A rather startling feature of the present biopsy is the finding of a “glomeruloid body” composed of a proliferation of endothelial-lined capillaries and arterioles. It is often difficult to determine the capillary origin and as Dr. Robert Heptinstall noted in his First Edition of Pathology of the Kidney (Chapter 19: Pages 564-565, Figure 19-20. 1966) “Such glomera may be very conspicuous features in certain cases of thrombotic thrombocytopenia purpura (TTP).” These features are dramatically illustrated in the paper of MacWhinney et al (1). These “glomera” of cells may sometimes attain the size of glomeruli. They noted that similar proliferations can be seen in radiation nephritis and malignant hypertension, and others have noted them also. This ‘glomeruloid body’ was included in Heptinstall’s subsequent editions (2nd to the 5th Editions) and mentioned but not illustrated in the Sixth Edition. A very similar lesion was produced in an animal model by Dvorak et al (2) by the injection of VEGF which was sufficient for induction of the glomeruloid microvascular proliferations.

These unusual changes appear to be a severe form of microangiopathic change and likely can be seen in association with many, if not all, of the causes of TMA.

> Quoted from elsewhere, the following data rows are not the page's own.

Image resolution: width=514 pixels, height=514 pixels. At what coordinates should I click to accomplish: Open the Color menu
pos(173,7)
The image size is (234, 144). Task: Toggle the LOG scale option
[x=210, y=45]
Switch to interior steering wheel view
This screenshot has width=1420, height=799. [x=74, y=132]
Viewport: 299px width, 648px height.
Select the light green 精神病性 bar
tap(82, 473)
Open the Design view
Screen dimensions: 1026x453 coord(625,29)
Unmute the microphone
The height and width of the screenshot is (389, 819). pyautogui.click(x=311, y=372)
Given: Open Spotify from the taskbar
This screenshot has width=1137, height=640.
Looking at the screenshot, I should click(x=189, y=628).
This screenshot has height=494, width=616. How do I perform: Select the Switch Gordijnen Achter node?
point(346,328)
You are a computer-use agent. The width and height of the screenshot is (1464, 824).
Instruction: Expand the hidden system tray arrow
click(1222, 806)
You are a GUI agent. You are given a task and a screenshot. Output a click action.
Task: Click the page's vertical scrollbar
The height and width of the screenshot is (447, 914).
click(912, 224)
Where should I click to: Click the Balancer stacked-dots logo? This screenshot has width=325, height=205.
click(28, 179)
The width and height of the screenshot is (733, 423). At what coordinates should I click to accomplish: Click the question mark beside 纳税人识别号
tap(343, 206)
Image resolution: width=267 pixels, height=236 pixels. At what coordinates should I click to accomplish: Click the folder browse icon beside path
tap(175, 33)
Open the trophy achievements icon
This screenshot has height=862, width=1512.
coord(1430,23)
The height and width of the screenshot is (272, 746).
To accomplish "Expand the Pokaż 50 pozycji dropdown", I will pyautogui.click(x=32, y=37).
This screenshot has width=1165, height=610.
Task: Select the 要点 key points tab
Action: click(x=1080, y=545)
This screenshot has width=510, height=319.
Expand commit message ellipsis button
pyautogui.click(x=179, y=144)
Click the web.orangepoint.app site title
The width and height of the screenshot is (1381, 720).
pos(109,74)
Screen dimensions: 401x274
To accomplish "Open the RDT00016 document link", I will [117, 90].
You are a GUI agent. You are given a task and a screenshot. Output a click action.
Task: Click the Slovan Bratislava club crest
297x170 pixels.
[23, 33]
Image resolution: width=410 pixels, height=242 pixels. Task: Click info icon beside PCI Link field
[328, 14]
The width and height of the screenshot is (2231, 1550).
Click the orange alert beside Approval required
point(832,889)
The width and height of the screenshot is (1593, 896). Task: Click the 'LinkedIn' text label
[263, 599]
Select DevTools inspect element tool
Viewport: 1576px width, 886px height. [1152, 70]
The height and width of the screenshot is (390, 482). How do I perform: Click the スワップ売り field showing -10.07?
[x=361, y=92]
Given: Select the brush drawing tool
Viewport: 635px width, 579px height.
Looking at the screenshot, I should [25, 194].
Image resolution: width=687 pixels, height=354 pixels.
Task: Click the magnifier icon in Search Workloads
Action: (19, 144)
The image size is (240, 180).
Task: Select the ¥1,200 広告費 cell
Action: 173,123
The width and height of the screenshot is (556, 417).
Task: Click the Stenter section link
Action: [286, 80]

1. MacWhinney JB, Packer JT, Miller G and Greendyke RM. Thrombotic thrombocytopenic purpura in childhood. Blood 19 (2): 181-189, 1962
2. Sundberg C, Nagy JA, Brown LF, Feng D, Eckelhoefer IA, Manseau EJ, Dvorak AM, Dvorak HF. Glomeruloid Microvascular Proliferation Follows Adenoviral Vascular Permeability Factor/Vascular Endothelial Growth Factor-164 Gene Delivery. Am J Pathol. 2001 Mar; 158(3): 1145–1160. doi: 10.1016/S0002-9440(10)64062-X


Quick note: This post is to be used for informational purposes only and does not constitute medical or health advice. Each person should consult their own doctor with respect to matters referenced. Arkana Laboratories assumes no liability for actions taken in reliance upon the information contained herein.